TEXT SECTION
NASHVILLE, Tenn. (BP)–A vote by toll-free telephone numbers, the Internet and U.S. mail on whether The Disney Company should be boycotted was initiated by USA Weekend magazine in its July 18-20 issue.
To vote by telephone in favor of a Disney boycott, for example, dial 1-800-446-8405; against, 1-800-446-8406. The first 100,000 calls will be tallied; the lines will be open through midnight July 24.
The Sunday supplement magazine item, headlined, “Gays, Baptists and Disney,” recounted: “The Southern Baptist Convention has urged its members to boycott Disney because of what it calls the company’s pro-gay policies and offensive entertainment.”
“Everyone has an opinion about the Southern Baptist boycott of gay-friendly Disney,” USA Weekend stated. “What’s yours?”
Meanwhile, the president of Southern Baptists’ Ethics and Religious Liberty Commission has announced an initiative to monitor the boycott’s impact.
Richard Land, in the July issue of the ERLC’s newsletter Salt, stated:
“Since Disney will not release figures, the only way to measure the financial impact on Disney is to call for Southern Baptists and others who join them to write Michael Eisner a letter at the end of every month noting how much money each family did not spend on Disney products that month in support of Southern Baptists’ financial protest and send the ERLC a copy of the letters. We will tabulate the results on a regular basis and share them with the public.”
Eisner, Disney’s president, can be addressed at The Disney Company, 500 South Buena Vista St., Burbank, CA 91521.
The ERLC’s address is 901 Commerce St. #550, Nashville, TN 37203.
Disney’s stock has continued its May-June-July decline, closing July 18 at 75 7/8, the lowest since the June 18 Disney boycott vote by messengers at the SBC annual meeting in Dallas. On May 12, Disney stock had posted a 52-week high of $85.375 a share.
The USA Weekend poll, while unscientific, will be a sampling of Gannett-published magazine’s claimed 41.7 million readers.
The USA Weekend item included pro-and-con comments by seven individuals on the Disney boycott.

RECORD EXTRACTS
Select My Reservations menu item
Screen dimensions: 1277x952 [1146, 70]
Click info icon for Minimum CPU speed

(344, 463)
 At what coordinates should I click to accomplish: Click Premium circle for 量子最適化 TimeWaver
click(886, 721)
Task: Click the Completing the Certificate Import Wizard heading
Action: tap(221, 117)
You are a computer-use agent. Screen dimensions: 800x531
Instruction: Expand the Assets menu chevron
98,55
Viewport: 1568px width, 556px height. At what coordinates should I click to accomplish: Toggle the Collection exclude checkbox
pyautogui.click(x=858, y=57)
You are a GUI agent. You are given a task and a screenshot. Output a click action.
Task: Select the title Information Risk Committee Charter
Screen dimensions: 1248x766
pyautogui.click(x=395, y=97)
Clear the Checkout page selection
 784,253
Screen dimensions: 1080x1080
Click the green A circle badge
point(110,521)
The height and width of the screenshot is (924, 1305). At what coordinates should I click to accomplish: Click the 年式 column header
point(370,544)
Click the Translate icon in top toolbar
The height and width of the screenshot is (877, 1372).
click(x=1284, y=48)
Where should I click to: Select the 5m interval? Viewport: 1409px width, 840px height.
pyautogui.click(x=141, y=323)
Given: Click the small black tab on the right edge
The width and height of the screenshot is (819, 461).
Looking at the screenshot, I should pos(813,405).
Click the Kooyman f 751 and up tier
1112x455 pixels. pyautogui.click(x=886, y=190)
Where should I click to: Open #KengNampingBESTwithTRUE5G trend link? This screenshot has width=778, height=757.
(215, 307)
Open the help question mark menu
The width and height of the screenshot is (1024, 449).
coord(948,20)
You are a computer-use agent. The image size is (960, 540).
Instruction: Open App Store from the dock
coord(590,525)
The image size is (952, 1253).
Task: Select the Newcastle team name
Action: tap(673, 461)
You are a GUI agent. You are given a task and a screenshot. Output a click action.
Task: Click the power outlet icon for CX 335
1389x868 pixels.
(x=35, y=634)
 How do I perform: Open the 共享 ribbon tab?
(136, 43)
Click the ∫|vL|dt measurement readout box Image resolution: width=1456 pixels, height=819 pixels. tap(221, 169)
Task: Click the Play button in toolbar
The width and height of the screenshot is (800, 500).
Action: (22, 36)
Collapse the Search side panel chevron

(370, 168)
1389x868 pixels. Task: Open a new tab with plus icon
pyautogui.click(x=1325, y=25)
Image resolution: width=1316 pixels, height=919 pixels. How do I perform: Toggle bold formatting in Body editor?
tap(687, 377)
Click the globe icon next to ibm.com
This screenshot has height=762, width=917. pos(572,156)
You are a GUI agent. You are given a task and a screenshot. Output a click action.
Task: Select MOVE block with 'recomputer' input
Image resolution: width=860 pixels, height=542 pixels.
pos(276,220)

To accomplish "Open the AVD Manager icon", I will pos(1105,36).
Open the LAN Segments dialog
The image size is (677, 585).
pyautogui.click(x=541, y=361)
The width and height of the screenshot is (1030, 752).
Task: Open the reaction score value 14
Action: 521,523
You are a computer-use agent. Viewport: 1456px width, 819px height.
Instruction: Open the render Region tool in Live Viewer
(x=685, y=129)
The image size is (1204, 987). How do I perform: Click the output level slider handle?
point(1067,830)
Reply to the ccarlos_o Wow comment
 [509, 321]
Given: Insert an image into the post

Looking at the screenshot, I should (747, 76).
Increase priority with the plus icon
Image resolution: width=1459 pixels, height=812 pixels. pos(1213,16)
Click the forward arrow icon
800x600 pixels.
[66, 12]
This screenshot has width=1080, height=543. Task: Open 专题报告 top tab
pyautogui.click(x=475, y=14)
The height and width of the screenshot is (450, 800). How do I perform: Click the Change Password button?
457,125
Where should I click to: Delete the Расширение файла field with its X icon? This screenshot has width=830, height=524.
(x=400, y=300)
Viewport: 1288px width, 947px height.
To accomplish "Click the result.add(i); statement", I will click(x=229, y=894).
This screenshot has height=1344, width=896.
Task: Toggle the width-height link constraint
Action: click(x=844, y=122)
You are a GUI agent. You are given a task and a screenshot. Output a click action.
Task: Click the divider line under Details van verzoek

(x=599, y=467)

TASK DESCRIPTION
Could you continue the news report on the USA Weekend Disney boycott poll, starting right after its last sentence? The listing isn't needed for this.

EXERCISE RESPONSE
From Walt Disney’s hometown of Marceline, Mo., pastor Delmar McCollum of First Baptist Church, stated: “We don’t do this because we have hate in our hearts. We feel like a wrong has been done. The bottom line for the Disney company is money. If you cut the source of money, then you have gotten to the root of what they see as God in their life.”
In addition to the toll-free numbers, votes also can be registered at USA Weekend’s site on the World Wide Web — http://www.usaweekend.com — or by mailing one’s vote on a postcard or the back of an envelope to Disney Boycott, USA Weekend, 1000 Wilson Blvd., Arlington, VA 22229.
The overall tally will be announced in USA Weekend in its Aug. 22- 24 issue.
In addition to the Missouri pastor, among others commenting in USA Weekend was SBC President Tom Elliff: “We want to encourage Disney to use the privilege of free speech in a fashion that encourages a high standard of morality in our nation. While Disney is free to do as they will, at the same time we’re certainly within our rights to encourage our members to think twice about the manner in which they spend their entertainment dollars. … Right is right, whether the boycott gets the desired result or not.”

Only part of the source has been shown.